Records:
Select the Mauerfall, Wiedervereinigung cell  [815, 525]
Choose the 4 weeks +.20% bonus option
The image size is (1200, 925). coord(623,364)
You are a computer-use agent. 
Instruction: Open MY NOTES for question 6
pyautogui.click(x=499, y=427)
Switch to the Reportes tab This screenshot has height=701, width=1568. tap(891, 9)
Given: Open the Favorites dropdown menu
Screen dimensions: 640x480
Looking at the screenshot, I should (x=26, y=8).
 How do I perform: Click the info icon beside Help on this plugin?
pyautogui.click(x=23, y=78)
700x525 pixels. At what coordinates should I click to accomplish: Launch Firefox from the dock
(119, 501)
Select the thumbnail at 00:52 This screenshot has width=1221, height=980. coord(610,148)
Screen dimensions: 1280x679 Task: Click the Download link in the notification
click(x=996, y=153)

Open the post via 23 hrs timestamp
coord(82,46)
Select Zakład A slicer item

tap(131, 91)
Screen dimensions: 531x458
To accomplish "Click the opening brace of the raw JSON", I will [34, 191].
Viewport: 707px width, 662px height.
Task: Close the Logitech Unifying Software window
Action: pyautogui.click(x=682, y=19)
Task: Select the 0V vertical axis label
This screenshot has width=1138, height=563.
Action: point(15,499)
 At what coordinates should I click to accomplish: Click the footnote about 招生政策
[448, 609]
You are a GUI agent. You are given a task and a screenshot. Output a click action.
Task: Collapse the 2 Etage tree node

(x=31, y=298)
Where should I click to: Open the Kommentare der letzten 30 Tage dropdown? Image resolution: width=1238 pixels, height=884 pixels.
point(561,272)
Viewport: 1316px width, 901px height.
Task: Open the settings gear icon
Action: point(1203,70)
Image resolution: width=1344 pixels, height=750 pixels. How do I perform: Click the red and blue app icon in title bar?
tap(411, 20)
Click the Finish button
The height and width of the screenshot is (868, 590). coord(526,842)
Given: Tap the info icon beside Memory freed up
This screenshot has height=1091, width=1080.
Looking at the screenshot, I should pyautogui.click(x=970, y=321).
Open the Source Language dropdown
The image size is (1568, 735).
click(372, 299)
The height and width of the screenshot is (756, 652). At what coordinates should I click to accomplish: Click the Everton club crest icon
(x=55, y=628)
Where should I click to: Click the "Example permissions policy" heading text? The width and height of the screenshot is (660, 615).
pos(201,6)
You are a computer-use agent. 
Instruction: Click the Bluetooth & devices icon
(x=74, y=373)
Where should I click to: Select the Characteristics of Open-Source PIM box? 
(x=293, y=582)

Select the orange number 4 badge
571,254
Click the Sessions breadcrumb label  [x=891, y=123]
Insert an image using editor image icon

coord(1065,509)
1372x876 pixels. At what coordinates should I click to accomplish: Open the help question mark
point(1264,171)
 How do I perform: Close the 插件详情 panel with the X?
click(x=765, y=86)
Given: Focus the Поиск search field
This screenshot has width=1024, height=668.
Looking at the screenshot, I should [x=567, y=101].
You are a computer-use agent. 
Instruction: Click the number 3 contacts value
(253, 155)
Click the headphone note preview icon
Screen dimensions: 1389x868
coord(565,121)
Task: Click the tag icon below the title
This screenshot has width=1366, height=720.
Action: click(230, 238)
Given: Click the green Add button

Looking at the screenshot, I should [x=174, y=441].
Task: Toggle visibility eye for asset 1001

WHAT IS BEING ASKED: Reproduce every row above without any changes.

EXERCISE RESPONSE:
Select the Mauerfall, Wiedervereinigung cell  [815, 525]
Choose the 4 weeks +.20% bonus option
The image size is (1200, 925). coord(623,364)
You are a computer-use agent. 
Instruction: Open MY NOTES for question 6
pyautogui.click(x=499, y=427)
Switch to the Reportes tab This screenshot has height=701, width=1568. tap(891, 9)
Given: Open the Favorites dropdown menu
Screen dimensions: 640x480
Looking at the screenshot, I should (x=26, y=8).
 How do I perform: Click the info icon beside Help on this plugin?
pyautogui.click(x=23, y=78)
700x525 pixels. At what coordinates should I click to accomplish: Launch Firefox from the dock
(119, 501)
Select the thumbnail at 00:52 This screenshot has width=1221, height=980. coord(610,148)
Screen dimensions: 1280x679 Task: Click the Download link in the notification
click(x=996, y=153)

Open the post via 23 hrs timestamp
coord(82,46)
Select Zakład A slicer item

tap(131, 91)
Screen dimensions: 531x458
To accomplish "Click the opening brace of the raw JSON", I will [34, 191].
Viewport: 707px width, 662px height.
Task: Close the Logitech Unifying Software window
Action: pyautogui.click(x=682, y=19)
Task: Select the 0V vertical axis label
This screenshot has width=1138, height=563.
Action: point(15,499)
 At what coordinates should I click to accomplish: Click the footnote about 招生政策
[448, 609]
You are a GUI agent. You are given a task and a screenshot. Output a click action.
Task: Collapse the 2 Etage tree node

(x=31, y=298)
Where should I click to: Open the Kommentare der letzten 30 Tage dropdown? Image resolution: width=1238 pixels, height=884 pixels.
point(561,272)
Viewport: 1316px width, 901px height.
Task: Open the settings gear icon
Action: point(1203,70)
Image resolution: width=1344 pixels, height=750 pixels. How do I perform: Click the red and blue app icon in title bar?
tap(411, 20)
Click the Finish button
The height and width of the screenshot is (868, 590). coord(526,842)
Given: Tap the info icon beside Memory freed up
This screenshot has height=1091, width=1080.
Looking at the screenshot, I should pyautogui.click(x=970, y=321).
Open the Source Language dropdown
The image size is (1568, 735).
click(372, 299)
The height and width of the screenshot is (756, 652). At what coordinates should I click to accomplish: Click the Everton club crest icon
(x=55, y=628)
Where should I click to: Click the "Example permissions policy" heading text? The width and height of the screenshot is (660, 615).
pos(201,6)
You are a computer-use agent. 
Instruction: Click the Bluetooth & devices icon
(x=74, y=373)
Where should I click to: Select the Characteristics of Open-Source PIM box? 
(x=293, y=582)

Select the orange number 4 badge
571,254
Click the Sessions breadcrumb label  [x=891, y=123]
Insert an image using editor image icon

coord(1065,509)
1372x876 pixels. At what coordinates should I click to accomplish: Open the help question mark
point(1264,171)
 How do I perform: Close the 插件详情 panel with the X?
click(x=765, y=86)
Given: Focus the Поиск search field
This screenshot has width=1024, height=668.
Looking at the screenshot, I should [x=567, y=101].
You are a computer-use agent. 
Instruction: Click the number 3 contacts value
(253, 155)
Click the headphone note preview icon
Screen dimensions: 1389x868
coord(565,121)
Task: Click the tag icon below the title
This screenshot has width=1366, height=720.
Action: click(230, 238)
Given: Click the green Add button

Looking at the screenshot, I should [x=174, y=441].
Task: Toggle visibility eye for asset 1001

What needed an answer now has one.